Records excerpted from a collection:
"""
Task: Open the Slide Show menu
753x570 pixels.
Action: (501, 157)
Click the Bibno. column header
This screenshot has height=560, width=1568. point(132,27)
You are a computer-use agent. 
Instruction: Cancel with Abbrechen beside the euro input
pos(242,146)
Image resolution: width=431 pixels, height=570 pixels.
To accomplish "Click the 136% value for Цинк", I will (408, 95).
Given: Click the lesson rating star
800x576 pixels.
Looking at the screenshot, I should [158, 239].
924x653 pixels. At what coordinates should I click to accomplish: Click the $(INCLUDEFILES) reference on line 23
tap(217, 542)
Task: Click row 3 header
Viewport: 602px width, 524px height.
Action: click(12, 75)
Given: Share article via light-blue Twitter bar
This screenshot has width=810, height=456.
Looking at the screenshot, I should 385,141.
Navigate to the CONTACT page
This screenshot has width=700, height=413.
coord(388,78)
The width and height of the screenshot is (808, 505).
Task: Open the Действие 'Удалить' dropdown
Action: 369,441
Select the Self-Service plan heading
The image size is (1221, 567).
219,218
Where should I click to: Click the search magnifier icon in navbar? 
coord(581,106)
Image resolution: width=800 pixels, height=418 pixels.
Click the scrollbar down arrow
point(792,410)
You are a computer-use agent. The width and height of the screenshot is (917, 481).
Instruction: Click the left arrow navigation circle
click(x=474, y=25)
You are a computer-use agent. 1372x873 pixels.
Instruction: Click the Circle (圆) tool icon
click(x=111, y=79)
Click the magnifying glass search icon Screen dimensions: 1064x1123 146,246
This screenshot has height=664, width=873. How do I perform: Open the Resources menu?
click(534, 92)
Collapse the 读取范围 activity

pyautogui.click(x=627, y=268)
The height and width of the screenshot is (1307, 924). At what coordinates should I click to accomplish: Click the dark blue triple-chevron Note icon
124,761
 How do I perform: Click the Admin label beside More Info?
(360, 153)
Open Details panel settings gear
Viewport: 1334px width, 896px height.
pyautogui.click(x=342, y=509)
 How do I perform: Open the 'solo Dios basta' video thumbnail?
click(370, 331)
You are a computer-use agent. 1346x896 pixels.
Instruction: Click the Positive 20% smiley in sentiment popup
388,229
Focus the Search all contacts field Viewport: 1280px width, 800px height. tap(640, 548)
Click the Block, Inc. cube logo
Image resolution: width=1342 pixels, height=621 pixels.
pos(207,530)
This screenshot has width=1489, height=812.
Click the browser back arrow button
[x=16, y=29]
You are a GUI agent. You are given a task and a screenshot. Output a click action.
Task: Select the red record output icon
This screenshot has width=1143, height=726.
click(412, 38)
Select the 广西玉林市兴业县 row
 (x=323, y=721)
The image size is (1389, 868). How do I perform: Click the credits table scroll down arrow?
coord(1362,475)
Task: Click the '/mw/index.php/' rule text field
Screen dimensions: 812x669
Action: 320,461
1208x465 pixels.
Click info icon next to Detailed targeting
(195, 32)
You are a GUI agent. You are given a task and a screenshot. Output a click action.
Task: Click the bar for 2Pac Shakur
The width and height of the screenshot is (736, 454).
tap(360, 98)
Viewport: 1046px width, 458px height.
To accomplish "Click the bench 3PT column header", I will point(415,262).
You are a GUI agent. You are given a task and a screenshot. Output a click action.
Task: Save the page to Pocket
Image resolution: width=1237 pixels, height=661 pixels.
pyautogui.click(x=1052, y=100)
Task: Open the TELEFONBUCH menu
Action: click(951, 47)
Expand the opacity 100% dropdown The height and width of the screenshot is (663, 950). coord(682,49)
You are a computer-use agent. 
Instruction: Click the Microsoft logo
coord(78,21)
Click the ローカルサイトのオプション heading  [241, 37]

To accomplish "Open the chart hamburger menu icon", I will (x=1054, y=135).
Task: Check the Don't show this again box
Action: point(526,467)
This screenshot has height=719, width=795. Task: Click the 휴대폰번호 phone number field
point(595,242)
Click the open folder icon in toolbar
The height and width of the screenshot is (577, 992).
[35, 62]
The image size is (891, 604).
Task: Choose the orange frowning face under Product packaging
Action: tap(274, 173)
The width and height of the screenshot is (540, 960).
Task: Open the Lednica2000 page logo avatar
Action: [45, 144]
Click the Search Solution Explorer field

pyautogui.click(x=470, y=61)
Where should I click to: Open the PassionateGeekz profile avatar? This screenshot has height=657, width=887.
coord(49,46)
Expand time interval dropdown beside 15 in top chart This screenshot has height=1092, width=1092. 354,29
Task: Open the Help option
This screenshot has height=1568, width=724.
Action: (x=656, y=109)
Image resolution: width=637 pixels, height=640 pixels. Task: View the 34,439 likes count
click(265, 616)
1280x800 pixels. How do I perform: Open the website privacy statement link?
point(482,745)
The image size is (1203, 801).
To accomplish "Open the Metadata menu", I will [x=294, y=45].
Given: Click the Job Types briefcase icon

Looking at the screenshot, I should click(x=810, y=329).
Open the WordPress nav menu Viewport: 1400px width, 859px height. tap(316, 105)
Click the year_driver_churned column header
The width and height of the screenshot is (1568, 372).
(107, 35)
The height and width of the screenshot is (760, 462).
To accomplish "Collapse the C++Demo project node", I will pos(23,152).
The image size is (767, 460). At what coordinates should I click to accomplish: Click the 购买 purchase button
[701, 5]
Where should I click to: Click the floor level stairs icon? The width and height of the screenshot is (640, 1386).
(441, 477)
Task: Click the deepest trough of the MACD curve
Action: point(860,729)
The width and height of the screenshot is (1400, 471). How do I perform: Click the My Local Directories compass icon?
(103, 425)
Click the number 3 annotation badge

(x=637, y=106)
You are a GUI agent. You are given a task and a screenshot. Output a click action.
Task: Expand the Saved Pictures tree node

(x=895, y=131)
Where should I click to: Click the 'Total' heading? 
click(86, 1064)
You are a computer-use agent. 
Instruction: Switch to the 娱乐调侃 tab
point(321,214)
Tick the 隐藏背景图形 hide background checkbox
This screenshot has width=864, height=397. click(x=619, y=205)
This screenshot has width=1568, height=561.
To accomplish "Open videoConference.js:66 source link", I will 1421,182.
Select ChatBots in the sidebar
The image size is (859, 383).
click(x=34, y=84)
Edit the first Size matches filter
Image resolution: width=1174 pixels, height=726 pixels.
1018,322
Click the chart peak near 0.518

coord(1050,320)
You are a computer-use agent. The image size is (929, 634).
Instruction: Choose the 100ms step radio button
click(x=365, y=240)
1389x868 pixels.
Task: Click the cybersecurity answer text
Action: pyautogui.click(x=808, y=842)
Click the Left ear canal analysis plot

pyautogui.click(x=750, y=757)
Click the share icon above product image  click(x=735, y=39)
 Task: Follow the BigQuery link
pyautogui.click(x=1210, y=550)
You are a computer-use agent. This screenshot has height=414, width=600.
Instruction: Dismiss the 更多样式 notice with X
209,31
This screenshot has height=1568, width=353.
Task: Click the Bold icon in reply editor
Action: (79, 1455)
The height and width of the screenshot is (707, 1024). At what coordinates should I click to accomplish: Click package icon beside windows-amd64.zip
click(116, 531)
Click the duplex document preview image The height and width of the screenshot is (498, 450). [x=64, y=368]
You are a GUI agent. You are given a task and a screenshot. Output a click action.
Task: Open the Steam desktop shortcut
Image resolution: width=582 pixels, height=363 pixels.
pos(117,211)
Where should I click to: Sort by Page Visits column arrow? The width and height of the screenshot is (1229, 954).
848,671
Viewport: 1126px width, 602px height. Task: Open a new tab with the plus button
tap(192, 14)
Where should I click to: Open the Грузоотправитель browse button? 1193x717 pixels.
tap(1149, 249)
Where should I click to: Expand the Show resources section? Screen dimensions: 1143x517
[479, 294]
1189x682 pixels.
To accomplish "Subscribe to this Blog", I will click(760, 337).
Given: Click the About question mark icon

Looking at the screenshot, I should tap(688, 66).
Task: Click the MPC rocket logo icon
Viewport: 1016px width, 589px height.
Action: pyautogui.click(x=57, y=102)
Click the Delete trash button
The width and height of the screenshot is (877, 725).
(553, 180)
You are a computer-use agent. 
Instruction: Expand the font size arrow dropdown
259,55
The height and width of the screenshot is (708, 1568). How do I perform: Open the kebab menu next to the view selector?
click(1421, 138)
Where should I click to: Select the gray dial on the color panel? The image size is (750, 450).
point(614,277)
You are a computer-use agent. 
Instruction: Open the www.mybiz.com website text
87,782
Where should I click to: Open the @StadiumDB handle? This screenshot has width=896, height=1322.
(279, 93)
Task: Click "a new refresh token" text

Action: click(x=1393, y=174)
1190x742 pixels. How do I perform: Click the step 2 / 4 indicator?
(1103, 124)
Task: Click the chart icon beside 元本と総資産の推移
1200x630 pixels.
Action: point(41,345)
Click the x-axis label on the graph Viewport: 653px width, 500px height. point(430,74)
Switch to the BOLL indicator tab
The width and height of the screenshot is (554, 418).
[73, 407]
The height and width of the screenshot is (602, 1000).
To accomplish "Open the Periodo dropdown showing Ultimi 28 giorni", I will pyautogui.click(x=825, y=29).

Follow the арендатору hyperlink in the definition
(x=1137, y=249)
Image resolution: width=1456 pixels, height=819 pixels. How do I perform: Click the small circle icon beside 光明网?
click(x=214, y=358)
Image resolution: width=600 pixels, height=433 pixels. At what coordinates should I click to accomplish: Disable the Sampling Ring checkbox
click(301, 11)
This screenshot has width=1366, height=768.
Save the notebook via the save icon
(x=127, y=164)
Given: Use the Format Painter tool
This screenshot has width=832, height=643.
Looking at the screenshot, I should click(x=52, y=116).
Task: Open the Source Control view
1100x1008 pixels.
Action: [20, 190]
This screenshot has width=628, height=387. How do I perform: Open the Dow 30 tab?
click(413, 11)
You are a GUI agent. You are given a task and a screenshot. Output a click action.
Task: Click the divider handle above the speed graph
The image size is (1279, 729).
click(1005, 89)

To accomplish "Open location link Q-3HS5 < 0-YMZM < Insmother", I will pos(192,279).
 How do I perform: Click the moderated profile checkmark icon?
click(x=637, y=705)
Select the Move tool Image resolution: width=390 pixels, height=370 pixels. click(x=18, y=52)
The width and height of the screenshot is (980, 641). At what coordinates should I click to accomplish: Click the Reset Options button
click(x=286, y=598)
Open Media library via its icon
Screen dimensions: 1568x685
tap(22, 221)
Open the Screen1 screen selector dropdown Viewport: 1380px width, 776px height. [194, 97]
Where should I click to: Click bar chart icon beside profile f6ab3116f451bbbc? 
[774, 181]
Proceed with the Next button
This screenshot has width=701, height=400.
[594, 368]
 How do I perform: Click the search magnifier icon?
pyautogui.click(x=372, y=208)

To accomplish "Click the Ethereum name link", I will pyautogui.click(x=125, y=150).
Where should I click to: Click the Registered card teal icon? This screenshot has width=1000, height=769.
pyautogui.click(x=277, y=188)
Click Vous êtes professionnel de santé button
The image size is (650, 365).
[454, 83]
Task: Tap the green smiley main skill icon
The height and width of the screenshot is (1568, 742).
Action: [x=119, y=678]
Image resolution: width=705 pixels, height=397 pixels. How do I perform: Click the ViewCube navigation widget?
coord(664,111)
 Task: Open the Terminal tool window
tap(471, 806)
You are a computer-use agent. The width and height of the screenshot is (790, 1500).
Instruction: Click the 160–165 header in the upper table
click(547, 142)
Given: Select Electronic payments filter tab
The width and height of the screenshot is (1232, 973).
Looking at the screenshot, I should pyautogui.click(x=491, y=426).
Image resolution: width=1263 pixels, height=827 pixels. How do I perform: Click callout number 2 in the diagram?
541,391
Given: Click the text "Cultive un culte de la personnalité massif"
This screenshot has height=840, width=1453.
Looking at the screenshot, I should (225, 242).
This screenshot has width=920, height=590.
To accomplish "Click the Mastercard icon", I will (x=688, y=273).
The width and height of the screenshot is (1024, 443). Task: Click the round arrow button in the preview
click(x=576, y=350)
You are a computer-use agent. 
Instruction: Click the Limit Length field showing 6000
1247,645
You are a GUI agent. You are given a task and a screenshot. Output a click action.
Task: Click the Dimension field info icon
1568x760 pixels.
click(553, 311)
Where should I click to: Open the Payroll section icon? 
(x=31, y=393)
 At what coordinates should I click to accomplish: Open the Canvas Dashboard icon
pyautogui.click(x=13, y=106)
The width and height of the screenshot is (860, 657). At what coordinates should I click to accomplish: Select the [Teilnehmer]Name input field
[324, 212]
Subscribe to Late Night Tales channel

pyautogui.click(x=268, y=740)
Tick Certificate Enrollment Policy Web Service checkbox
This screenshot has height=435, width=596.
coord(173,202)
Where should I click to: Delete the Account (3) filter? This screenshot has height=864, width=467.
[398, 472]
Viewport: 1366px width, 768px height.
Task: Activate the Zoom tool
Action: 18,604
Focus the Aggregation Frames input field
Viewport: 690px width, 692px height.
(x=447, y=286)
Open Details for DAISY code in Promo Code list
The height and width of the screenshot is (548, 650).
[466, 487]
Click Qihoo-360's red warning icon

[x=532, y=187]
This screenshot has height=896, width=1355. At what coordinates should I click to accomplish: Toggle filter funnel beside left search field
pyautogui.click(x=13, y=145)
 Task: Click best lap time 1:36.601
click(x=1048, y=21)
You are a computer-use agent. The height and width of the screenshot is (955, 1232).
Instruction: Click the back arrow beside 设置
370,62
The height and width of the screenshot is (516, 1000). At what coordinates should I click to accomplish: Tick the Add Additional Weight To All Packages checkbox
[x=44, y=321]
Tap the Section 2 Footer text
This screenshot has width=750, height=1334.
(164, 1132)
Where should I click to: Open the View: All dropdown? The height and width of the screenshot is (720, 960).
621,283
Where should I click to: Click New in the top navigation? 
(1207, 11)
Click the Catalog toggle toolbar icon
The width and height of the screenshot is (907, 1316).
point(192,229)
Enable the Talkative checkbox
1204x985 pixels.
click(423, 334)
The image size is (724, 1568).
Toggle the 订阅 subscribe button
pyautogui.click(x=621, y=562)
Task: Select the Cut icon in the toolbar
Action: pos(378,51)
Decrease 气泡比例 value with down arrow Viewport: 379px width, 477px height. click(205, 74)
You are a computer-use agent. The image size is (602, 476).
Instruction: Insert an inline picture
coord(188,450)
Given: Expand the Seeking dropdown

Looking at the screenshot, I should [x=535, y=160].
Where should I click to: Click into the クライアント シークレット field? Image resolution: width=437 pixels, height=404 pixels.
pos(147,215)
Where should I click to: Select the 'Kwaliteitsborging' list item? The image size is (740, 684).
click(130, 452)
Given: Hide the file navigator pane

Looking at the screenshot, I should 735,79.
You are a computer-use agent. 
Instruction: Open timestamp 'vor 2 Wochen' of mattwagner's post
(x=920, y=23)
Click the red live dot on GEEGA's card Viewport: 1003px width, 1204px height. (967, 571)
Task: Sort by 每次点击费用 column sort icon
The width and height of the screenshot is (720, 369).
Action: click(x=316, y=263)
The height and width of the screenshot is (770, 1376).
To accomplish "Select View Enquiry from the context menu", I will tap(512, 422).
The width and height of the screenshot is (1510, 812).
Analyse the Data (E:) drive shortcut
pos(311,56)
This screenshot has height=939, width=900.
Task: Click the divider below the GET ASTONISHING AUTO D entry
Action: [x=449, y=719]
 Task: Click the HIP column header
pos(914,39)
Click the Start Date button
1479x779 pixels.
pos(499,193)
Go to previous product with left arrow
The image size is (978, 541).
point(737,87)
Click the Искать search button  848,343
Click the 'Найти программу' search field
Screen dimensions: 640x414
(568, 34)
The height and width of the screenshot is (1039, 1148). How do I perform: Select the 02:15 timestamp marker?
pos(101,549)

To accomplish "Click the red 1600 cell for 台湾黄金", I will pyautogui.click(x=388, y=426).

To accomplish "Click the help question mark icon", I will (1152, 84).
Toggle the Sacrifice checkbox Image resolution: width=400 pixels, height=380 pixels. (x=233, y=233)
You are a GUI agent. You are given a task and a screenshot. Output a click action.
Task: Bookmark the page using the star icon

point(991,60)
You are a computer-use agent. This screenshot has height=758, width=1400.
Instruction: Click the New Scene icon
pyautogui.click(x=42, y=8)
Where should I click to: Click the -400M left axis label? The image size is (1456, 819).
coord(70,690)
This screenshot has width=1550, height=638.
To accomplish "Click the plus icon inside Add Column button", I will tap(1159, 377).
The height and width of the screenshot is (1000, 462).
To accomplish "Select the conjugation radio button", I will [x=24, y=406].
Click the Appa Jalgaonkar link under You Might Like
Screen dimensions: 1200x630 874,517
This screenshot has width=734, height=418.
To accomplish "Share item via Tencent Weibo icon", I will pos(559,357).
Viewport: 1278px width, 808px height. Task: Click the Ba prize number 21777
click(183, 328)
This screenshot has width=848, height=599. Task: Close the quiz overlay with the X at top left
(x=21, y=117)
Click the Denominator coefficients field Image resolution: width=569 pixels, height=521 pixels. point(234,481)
"""
## WORK REQUIRED
Could you state how many lines of the records contain "above"? Give the number and nothing else.

## RESPONSE TO THIS EXERCISE
2